Video 7: Visceral pleural decortication.

Completion of Decortication

DIT decortication should be considered adequate when all pleural contents are drained, the fissures are opened, the lung is freed from the diaphragm, there is no symphysis of the diaphragm to the chest wall, and there is free expansion of the lung (Videos 8, 9). The previous chest drain site is debrided with excision of skin margin, and 28 Fr chest drains are placed anteriorly and posteriorly through the two incisions (Video 10). Postoperatively, suction is applied to the chest drains routinely, and they usually are removed on the 2nd and 3rd postoperative day when drainage is less than 200 ml in 24 hours (Figure 2).

Video 8: Complete drainage of fibrinopurulent collection.

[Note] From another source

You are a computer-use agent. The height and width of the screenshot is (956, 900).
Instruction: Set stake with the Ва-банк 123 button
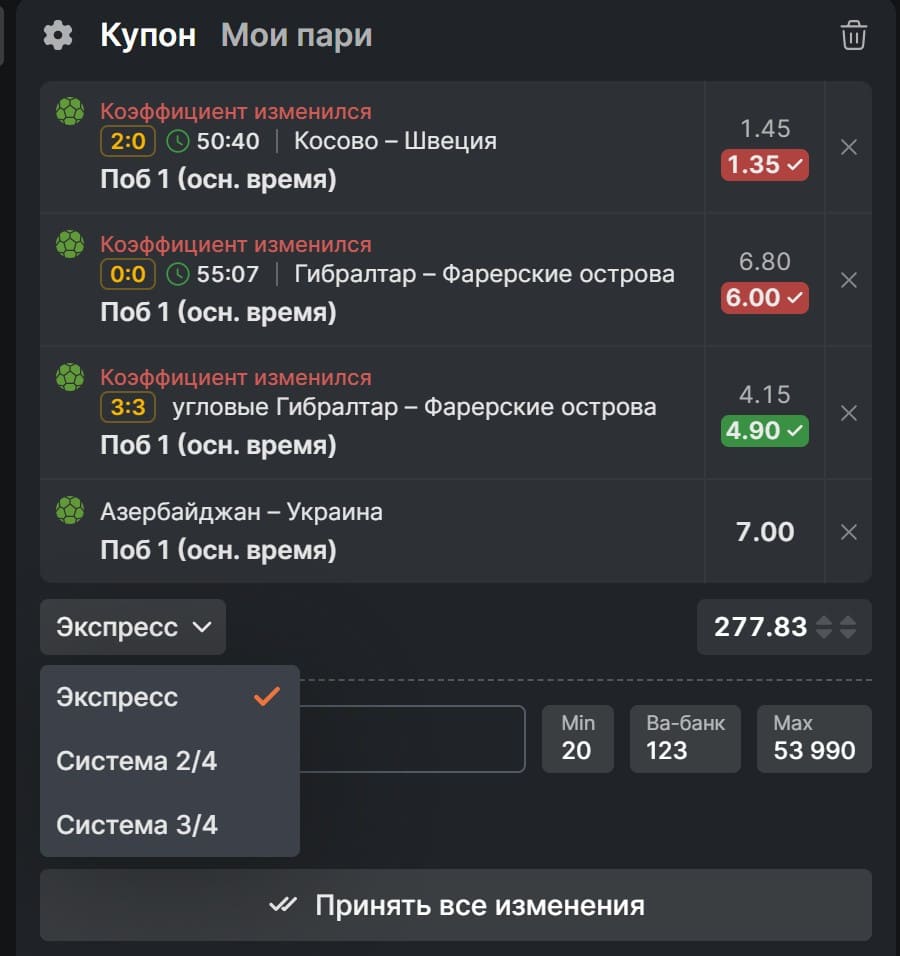pyautogui.click(x=685, y=739)
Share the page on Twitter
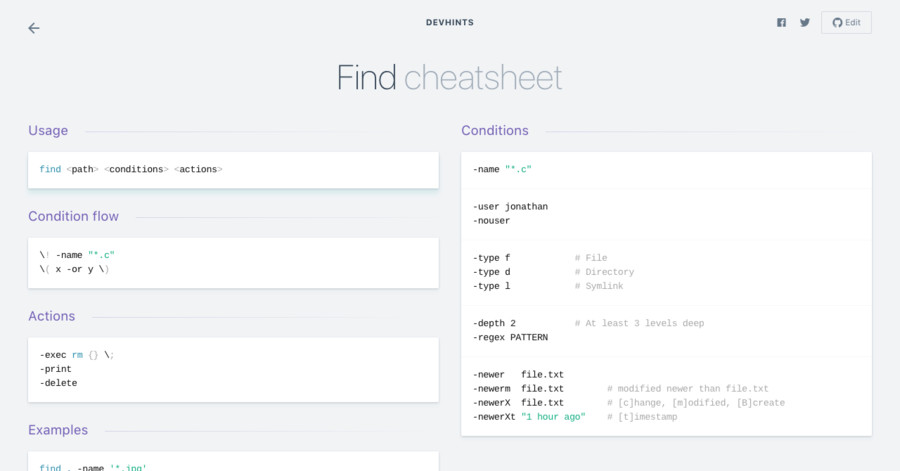Image resolution: width=900 pixels, height=471 pixels. 805,22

Video 9: Expand lung with open fissure.

Video 10: DIT wounds for chest tubes.

Figure 2: Chest x-ray after tube removal.

Preference card

• 10 mm 30 degree telescope
• Curved ring forceps
• Yankauer suction
• Peanut mounted on a curved ring forceps

Tips and pitfalls

• DIT decortication can be started with multiloculated empyema to attain experience.
• Dissection to identify the desired plane should start along the fissure or diaphragmatic surface.
• Dissection should be avoided at sites of air leak.
• The pleural cavity should be completely drained of all fibrinopurulent material.
• The anatomical fissure and diaphragmatic surface of the lung should be freed to allow free expansion of the lung.

References

1. Chambersa A, Routledgeb T, Dunning J, Scarcib M. Is video-assisted thoracoscopic surgical decortication superior to open surgery in the management of adults with primary empyema. Interact CardioVasc Thorac Surg 2010;11(2): 171-177.
2. Tong BC, Hanna J, Toloza EM, Onaitis MW, D'Amico TA, Harpole DH, Burfeind WR. Outcomes of video-assisted thoracoscopic decortication. Ann Thorac Surg 2010;89(1):220-5.
3. Vyhnánek F, Jírava D, Ocadlík M. The role of VATS in the treatment of thoracic empyema. Rozhl Chir 2011; 90(3):143-7.
4. Qureshi NR, Gleeson FV. Imaging of pleural disease. Clin Chest Med 2006;27(2):193-213.
5. http://cirugiadetorax.org/2012/04/19/case-report-dual-port-decortication-of-empyema/
6. Manunga J, Olak J. Is thoracoscopic decortication sufficient for the treatment of empyema? Am Surg 2010;76(10):1050-4.